Kan濃度對外植體的分化作用很明顯，濃度越高抑制作用越強，當Kan濃度為125 mg／L時，外植體雖然膨大但不會形成愈傷組織，隨著培養時間的延長，逐漸黃化死亡，芽分化頻率為0。Kan濃度為100 mg／L時，外植體膨大有愈傷組織形成，但切口處出現褐化，不能分化出不定芽，4周以后，子葉切塊死亡。Kan濃度為75 mg／L時，分化頻率達43.8％，子葉切塊有部分死亡。當Kan濃度低于75 mg／L時，不定芽分化數量增加。因此，以Kan濃度為75 mg／L作為西瓜遺傳轉化的篩選濃度。

2．5 預培養對轉化效率的影響

在本試驗中，外植體經過2～3 d預培養，抗性芽的分化頻率較高達3.5％(表5)。此時，近胚軸端出現瘤狀突起，與農桿菌共浸染，轉化植株數量多，而預培養時間稍長，外植體在農桿菌浸染之前已形成芽原基，造成“假陽性”植株增加。而未經過預培養的外植體與農桿菌共培養，農桿菌浸染后，切口處容易褐化，而且在外植體周圍容易滋生細菌，抑制外植體的生長，較之預培養的外植體更易死亡。

2．6 PCR檢測

選用2000多個子葉作為外植體，按1．2．5方法對西瓜外植體進行轉化。最后在篩選培養基上成苗36株，提取抗性芽的基因組DNA，并以非轉基因西瓜植株為對照，進行PCR檢測，只有3株抗性芽擴增出與目的基因大小一致的條帶，約為1200 bp(圖1)。結果表明ZYMVcp基因已經整合到植物基因組中，轉化頻率為0.15％。

3 討論

3．1 基本培養基

采用基本培養基誘導西瓜種子萌發，不同文獻報道各不相同。
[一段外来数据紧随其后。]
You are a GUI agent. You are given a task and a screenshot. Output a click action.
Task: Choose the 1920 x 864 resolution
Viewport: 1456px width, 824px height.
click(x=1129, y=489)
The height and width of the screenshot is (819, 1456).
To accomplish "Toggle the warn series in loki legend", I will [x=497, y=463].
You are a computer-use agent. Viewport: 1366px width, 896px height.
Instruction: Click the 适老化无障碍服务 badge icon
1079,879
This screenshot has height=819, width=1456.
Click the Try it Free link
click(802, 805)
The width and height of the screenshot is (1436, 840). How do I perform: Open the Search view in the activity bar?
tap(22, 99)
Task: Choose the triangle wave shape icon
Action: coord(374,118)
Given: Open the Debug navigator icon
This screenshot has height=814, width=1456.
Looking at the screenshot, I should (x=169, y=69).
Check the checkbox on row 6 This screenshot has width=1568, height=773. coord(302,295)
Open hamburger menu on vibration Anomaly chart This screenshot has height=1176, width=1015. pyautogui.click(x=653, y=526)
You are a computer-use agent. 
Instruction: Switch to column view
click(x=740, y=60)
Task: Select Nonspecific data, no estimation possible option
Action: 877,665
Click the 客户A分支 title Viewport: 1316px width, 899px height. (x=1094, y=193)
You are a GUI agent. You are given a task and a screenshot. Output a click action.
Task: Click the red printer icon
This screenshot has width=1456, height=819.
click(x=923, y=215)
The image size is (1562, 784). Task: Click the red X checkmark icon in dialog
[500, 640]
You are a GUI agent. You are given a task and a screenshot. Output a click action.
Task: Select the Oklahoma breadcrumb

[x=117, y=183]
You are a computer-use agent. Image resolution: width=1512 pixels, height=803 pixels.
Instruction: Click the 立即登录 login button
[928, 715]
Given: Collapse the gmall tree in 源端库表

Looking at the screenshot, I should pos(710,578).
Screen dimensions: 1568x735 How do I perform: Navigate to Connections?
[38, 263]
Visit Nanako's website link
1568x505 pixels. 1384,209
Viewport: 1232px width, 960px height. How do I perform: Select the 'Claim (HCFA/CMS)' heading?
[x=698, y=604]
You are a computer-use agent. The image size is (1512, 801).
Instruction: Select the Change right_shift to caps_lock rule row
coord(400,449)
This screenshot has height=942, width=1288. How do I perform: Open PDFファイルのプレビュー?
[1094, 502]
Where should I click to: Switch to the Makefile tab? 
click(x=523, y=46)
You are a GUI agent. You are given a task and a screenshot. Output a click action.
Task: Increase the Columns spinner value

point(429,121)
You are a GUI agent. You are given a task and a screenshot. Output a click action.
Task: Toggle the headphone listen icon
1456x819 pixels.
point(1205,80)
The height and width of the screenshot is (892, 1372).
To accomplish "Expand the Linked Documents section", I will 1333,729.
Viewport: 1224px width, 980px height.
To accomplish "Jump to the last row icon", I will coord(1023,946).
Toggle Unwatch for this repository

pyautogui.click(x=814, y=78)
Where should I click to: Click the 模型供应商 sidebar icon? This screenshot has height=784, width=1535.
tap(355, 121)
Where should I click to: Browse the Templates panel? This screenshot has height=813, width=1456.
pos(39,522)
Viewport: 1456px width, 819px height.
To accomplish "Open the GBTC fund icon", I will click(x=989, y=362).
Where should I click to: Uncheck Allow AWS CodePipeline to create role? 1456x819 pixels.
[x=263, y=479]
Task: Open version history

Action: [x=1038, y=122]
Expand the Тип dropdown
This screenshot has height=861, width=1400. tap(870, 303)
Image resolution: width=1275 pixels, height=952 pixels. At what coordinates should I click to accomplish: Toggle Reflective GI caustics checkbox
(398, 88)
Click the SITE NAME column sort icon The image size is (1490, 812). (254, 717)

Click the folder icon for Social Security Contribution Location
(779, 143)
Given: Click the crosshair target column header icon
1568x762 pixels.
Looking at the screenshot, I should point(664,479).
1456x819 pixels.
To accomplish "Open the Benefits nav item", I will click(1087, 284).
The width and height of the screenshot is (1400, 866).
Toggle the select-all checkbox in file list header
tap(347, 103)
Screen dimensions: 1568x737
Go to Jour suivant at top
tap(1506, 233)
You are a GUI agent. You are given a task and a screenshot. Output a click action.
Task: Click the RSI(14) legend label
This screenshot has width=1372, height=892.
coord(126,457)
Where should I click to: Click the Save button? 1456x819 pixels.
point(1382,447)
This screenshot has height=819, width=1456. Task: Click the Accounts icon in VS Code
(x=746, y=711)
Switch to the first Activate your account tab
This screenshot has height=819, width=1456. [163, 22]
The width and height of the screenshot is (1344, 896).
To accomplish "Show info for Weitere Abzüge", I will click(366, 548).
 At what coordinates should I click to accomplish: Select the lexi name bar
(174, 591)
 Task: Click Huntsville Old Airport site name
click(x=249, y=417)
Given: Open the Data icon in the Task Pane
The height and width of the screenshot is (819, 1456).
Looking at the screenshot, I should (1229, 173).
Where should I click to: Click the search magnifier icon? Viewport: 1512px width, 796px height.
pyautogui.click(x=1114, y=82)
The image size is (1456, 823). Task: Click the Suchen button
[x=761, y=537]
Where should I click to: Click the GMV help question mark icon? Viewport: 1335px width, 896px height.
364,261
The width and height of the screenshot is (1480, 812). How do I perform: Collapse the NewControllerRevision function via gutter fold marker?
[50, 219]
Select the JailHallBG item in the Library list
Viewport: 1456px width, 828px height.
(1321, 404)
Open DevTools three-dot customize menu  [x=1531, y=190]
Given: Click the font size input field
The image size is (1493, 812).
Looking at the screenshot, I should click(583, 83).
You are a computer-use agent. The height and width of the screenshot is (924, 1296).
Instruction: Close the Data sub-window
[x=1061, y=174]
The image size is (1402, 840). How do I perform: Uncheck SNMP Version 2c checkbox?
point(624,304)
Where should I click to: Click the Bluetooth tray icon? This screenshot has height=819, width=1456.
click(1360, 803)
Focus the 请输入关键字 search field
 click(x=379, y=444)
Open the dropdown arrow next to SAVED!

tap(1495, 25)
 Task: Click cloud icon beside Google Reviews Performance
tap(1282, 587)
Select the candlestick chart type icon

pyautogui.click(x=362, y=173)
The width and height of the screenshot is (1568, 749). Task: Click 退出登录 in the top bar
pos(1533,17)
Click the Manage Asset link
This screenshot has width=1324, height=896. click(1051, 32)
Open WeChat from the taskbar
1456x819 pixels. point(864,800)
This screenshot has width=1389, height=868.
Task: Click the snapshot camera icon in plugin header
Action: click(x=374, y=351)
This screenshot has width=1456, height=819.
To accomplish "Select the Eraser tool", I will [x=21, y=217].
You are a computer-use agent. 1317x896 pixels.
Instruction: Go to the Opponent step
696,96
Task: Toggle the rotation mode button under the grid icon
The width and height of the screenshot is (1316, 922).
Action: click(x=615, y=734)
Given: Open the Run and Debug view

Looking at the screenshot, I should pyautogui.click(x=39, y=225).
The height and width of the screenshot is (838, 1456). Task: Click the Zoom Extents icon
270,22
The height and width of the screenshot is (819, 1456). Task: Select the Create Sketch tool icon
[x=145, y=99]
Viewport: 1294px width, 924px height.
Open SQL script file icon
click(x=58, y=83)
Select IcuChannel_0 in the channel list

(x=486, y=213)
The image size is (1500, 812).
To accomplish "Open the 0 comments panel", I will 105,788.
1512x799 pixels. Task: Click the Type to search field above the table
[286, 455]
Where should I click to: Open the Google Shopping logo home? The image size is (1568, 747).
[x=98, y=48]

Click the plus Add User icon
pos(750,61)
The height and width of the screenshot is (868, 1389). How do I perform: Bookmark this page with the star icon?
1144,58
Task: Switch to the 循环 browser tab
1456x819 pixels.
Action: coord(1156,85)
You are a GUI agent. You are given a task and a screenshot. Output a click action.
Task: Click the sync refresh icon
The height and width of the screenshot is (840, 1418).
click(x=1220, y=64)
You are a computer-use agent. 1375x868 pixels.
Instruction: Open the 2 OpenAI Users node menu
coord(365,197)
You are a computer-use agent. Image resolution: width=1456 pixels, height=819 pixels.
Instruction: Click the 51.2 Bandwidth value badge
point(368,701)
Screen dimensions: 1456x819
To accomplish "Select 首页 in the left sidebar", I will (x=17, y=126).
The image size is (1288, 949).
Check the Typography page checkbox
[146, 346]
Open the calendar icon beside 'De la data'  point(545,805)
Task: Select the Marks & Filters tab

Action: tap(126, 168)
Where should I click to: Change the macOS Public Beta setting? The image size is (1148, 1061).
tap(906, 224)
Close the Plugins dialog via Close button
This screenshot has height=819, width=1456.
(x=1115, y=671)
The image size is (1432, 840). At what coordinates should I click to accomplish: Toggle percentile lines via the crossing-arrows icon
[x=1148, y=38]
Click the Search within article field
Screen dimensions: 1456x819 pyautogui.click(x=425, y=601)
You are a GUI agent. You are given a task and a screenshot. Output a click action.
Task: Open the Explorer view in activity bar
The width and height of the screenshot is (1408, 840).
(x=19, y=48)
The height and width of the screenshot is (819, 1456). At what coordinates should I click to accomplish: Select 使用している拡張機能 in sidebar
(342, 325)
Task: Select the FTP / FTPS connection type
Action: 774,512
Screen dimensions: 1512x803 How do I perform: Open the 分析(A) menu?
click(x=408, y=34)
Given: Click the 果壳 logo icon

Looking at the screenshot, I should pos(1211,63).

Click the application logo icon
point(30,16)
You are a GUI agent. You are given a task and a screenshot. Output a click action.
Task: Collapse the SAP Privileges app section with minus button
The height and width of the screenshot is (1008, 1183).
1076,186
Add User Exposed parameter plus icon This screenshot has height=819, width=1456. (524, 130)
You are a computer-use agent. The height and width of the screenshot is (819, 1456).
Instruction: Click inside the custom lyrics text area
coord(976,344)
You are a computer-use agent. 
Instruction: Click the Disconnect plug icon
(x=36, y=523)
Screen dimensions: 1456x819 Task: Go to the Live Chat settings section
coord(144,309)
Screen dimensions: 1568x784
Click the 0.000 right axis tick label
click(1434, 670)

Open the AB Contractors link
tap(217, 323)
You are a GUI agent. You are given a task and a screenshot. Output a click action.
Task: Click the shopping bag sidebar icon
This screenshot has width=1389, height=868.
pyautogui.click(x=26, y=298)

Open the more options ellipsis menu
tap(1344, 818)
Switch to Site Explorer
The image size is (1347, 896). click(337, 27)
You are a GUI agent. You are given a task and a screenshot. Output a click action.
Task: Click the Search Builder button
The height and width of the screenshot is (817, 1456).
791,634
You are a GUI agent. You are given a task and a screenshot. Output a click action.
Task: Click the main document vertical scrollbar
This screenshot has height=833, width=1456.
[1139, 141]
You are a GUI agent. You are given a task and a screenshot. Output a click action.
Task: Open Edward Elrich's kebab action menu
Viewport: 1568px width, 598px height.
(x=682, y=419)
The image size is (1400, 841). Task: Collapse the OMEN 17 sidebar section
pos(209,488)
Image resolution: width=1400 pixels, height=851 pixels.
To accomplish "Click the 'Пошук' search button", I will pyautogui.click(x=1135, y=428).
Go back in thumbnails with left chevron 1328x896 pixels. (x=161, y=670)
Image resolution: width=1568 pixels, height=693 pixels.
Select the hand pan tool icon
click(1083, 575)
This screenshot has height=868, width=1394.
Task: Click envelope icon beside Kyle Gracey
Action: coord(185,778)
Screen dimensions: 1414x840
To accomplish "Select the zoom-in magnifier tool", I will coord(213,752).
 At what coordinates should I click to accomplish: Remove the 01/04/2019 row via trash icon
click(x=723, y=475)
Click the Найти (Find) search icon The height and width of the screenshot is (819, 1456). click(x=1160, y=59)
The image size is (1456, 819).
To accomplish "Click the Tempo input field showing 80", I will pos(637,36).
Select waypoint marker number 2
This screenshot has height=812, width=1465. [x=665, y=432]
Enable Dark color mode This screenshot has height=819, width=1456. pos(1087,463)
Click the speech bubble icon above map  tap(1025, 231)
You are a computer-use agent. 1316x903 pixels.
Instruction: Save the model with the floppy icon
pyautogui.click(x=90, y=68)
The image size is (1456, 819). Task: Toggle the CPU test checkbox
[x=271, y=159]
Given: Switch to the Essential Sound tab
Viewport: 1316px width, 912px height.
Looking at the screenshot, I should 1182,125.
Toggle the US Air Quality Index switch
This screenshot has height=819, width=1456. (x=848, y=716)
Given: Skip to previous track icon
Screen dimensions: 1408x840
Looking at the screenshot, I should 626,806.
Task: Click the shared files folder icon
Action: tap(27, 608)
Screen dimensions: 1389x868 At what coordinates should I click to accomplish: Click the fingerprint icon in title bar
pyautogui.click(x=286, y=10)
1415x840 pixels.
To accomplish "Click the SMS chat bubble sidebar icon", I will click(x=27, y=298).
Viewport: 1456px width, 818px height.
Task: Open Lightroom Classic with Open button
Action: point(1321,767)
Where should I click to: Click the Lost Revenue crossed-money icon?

王慧中等采用質量分數0.8％的瓊脂培養基，張明方等采用質量分數0.7％的瓊脂培養基誘導西瓜種子萌發，王春霞等、郝立新等、牛勝鳥等、Park等采用1／2MS培養基誘導西瓜種子萌發，張志忠等、Choi等采用MS。本試驗將種子在質量分數0.6％的瓊脂培養基上培養就能很好地萌發。筆者認為在種子萌發時期，只要溫度、濕度條件適宜，不需添加營養元素，胚積累的營養物質就能夠滿足其萌發和前期生長，而且畸形芽出現的幾率很小。

3．2 西瓜苗齡

子葉苗齡是影響誘導不定芽的主要因素之一，不同苗齡的子葉內在生理狀態和分化水平等方面存在差異，這些差異導致外植體誘導不定芽的效率不同。對于西瓜的最佳苗齡，研究結果不盡相同。王春霞等㈣認為2 d齡無菌苗子葉為最佳外植體，Park等認為3 d齡無菌苗子葉為最佳外植體，郝立新等、牛姍姍等選取6 d齡無菌苗子葉作為最佳外植體，而大多文獻認為西瓜5 d齡無菌苗子葉最適于作為外植體。這些差異也許與不同研究者采用的材料，培養溫度不同有關。筆者初期對不同基因型西瓜設定不同溫度誘導種子萌發和子葉生長發現，作為最佳外植體的子葉苗齡會相差1～2 d，因此認為最佳苗齡也受基因型和溫度的影響。

3．3 不同激素組合

激素是子葉能否誘導高頻率不定芽的另一重要因素。本試驗在2 mg／L BA的基礎上添加了不同質量濃度的IAA、NAA，但結果只是促進愈傷組織的增加并未使不定芽的分化率提高。這與Choi等、Comoton等、張興平的研究結論一致：他們指出5～10 Ixmol／L BA(相當于1～2 mg／L BA)是誘導西瓜子葉不定芽發生的最佳激素濃度，添加低濃度IAA或NAA會抑制不定芽的分化。而王春霞等、Park等、張明方等研究發現在1～2 mg／L BA的基礎上，添加0.2 mg／L IAA，不定芽的分化頻率最高。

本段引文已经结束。